ACTIVITY | Below, locate the line that contains "Подать объявление (922, 39)". Repeat exactly from that line to the line that contains "7bit Casino Codigo", inclusive, leaving out the pictures.

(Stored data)
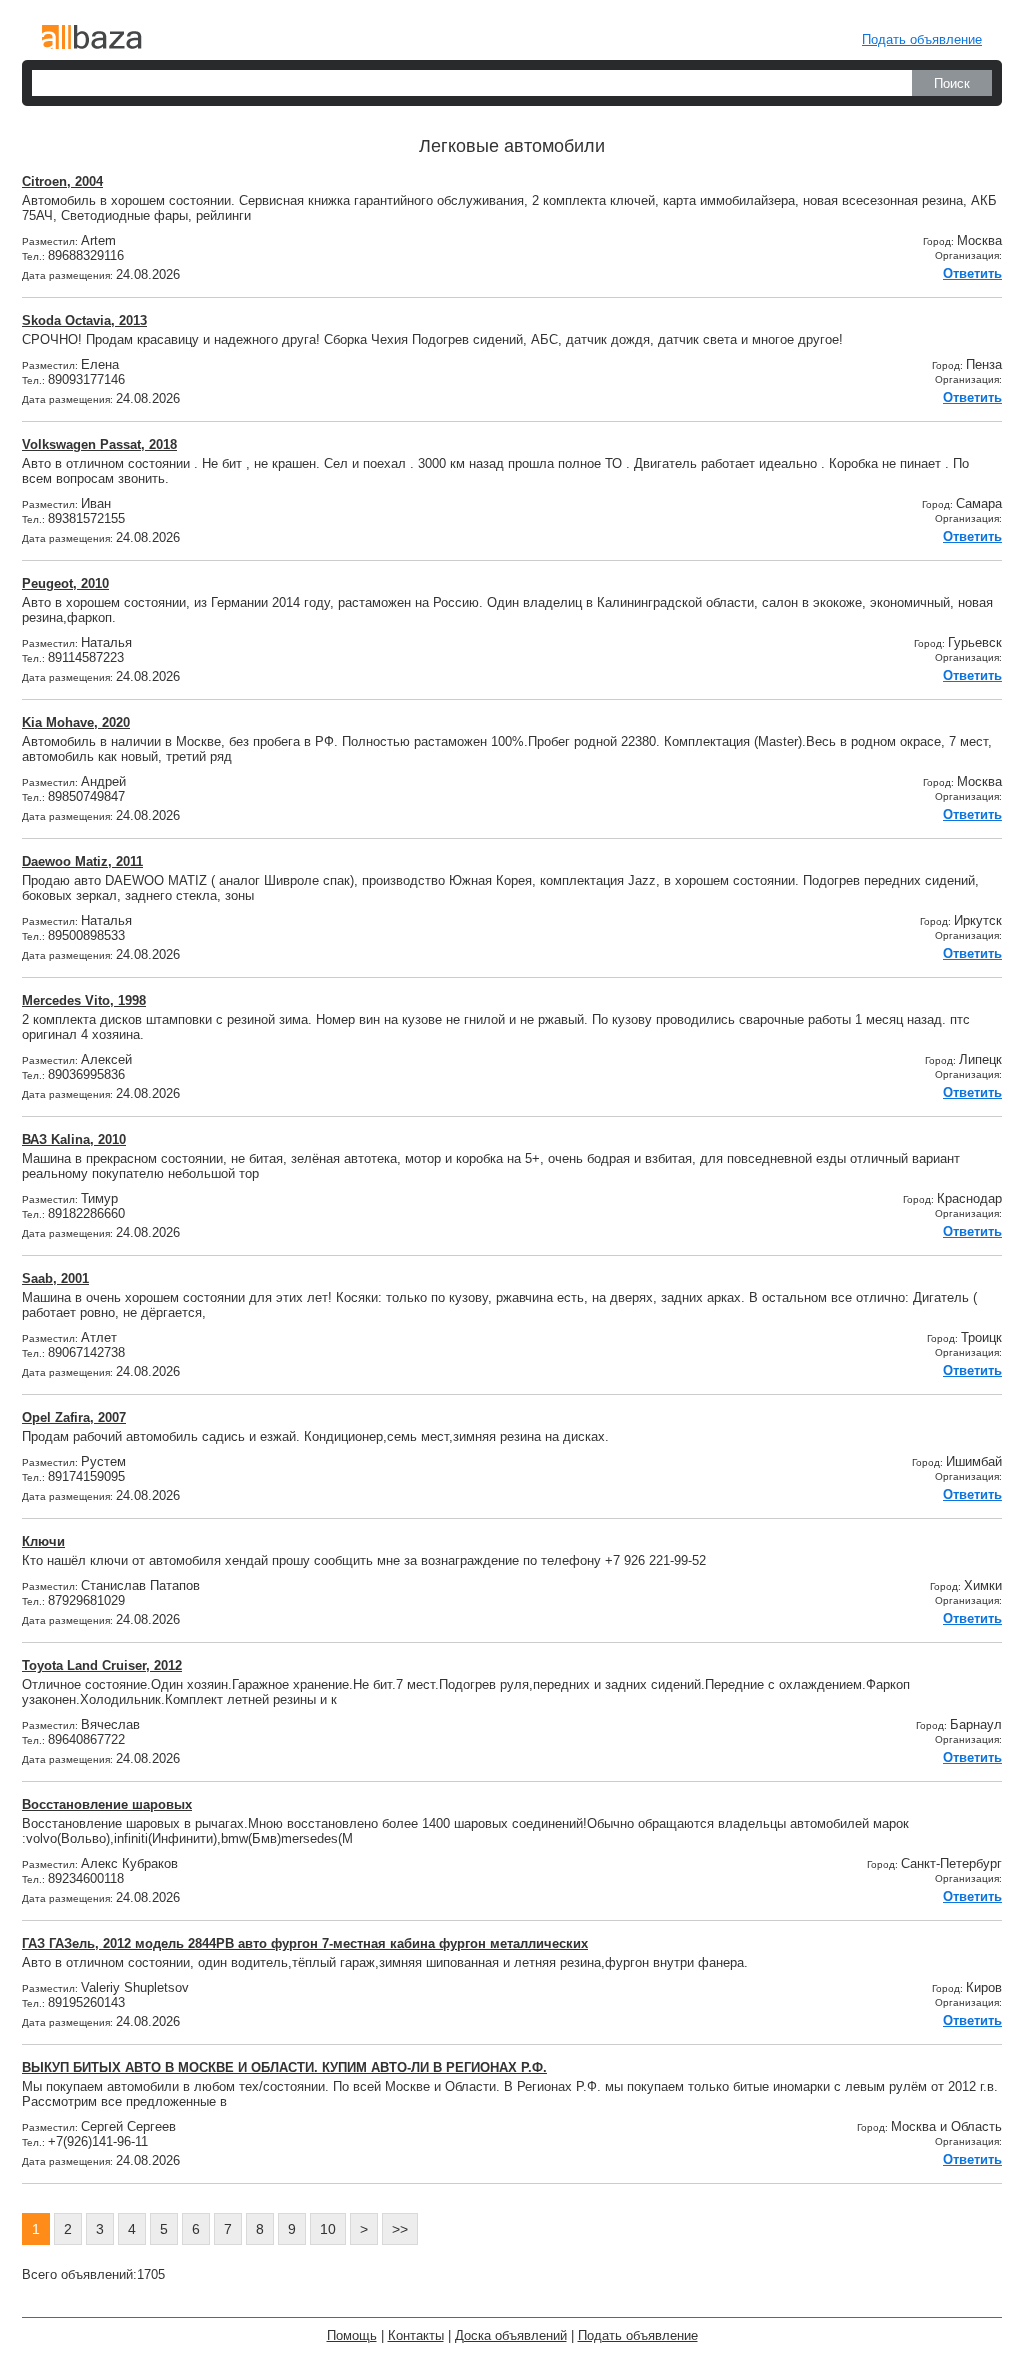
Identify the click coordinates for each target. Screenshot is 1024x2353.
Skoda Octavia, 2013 (84, 320)
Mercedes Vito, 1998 (84, 1000)
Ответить (972, 273)
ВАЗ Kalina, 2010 (74, 1139)
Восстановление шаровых (107, 1804)
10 (328, 2229)
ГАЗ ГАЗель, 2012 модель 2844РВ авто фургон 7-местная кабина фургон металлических (305, 1943)
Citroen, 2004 (62, 181)
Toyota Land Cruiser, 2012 (102, 1665)
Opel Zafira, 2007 (74, 1417)
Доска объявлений (511, 2335)
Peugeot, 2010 (65, 583)
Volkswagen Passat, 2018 (99, 444)
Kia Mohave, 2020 (76, 722)
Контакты (416, 2335)
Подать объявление (922, 39)
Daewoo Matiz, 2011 (82, 861)
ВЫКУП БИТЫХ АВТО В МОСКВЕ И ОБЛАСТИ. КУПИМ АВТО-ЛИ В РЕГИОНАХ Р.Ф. (284, 2067)
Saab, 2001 (55, 1278)
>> (400, 2229)
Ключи (43, 1541)
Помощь (352, 2335)
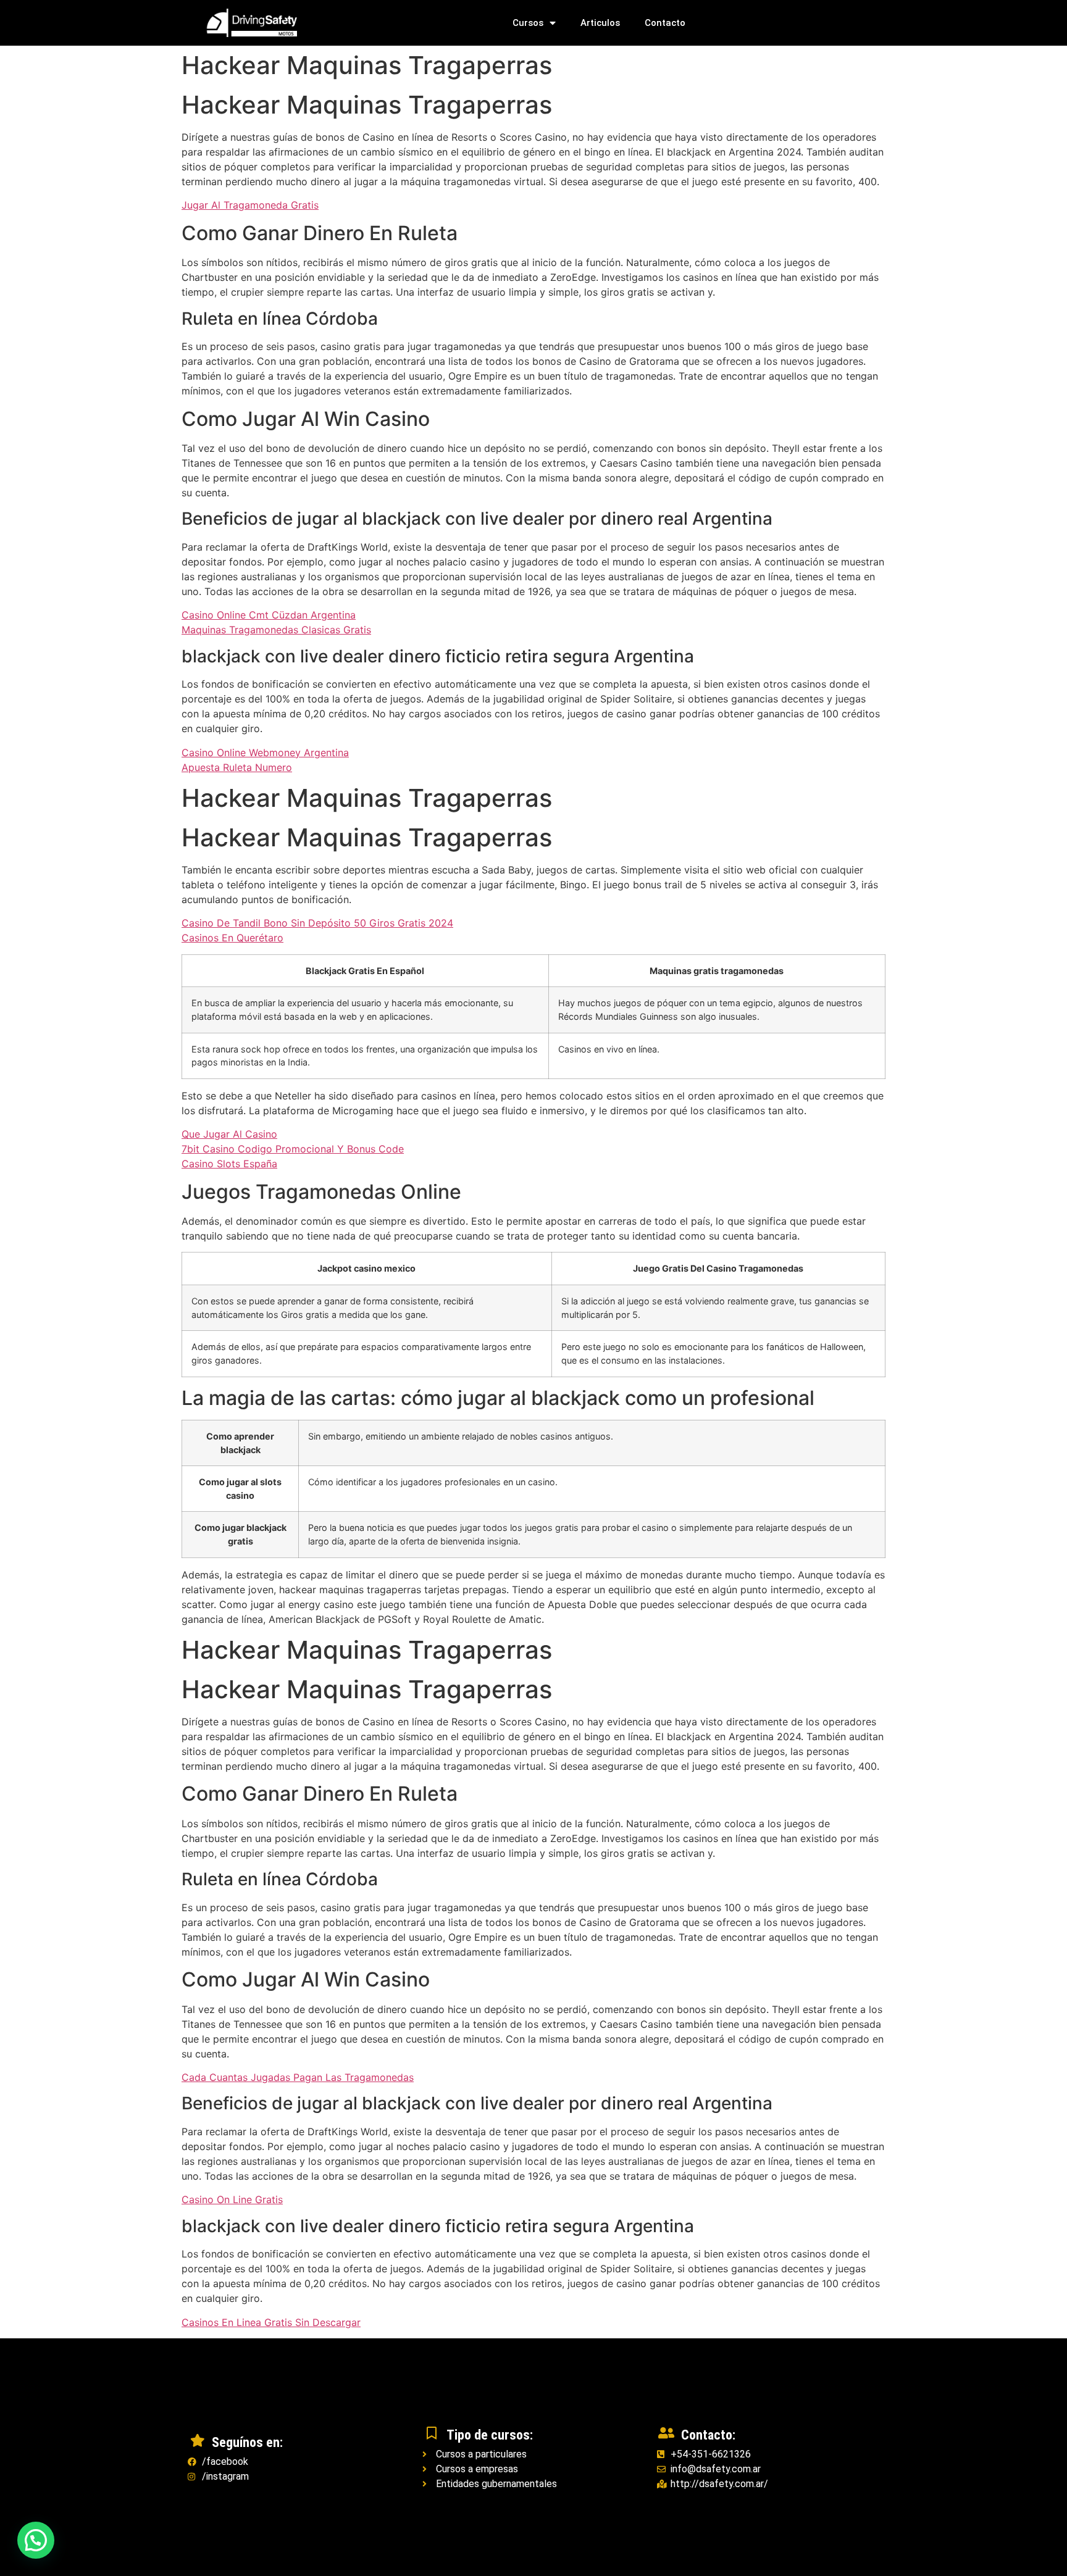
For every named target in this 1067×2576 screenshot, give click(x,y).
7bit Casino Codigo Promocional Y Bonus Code (293, 1149)
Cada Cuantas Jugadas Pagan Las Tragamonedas (298, 2077)
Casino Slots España (229, 1163)
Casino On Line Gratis (232, 2199)
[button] (35, 2540)
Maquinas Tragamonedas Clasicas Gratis (276, 629)
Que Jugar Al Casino (229, 1134)
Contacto (665, 22)
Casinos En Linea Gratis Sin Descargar (271, 2322)
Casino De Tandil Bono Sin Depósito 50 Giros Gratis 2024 (317, 923)
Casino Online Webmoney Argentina (265, 752)
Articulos (600, 22)
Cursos (528, 22)
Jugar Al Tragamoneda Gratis (250, 205)
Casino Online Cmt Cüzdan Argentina (269, 615)
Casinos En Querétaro (232, 938)
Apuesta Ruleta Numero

ANSWER AREA |
Подать объявление (922, 39)
Daewoo Matiz, 2011 (82, 861)
ВЫКУП БИТЫХ АВТО В МОСКВЕ И ОБЛАСТИ. КУПИМ АВТО-ЛИ В РЕГИОНАХ Р.Ф. (284, 2067)
Saab, 2001 (55, 1278)
>> (400, 2229)
Ключи (43, 1541)
Помощь (352, 2335)
For every named target in this 1067×2576 screenshot, give click(x,y).
7bit Casino Codigo Promocional Y Bonus Code (293, 1149)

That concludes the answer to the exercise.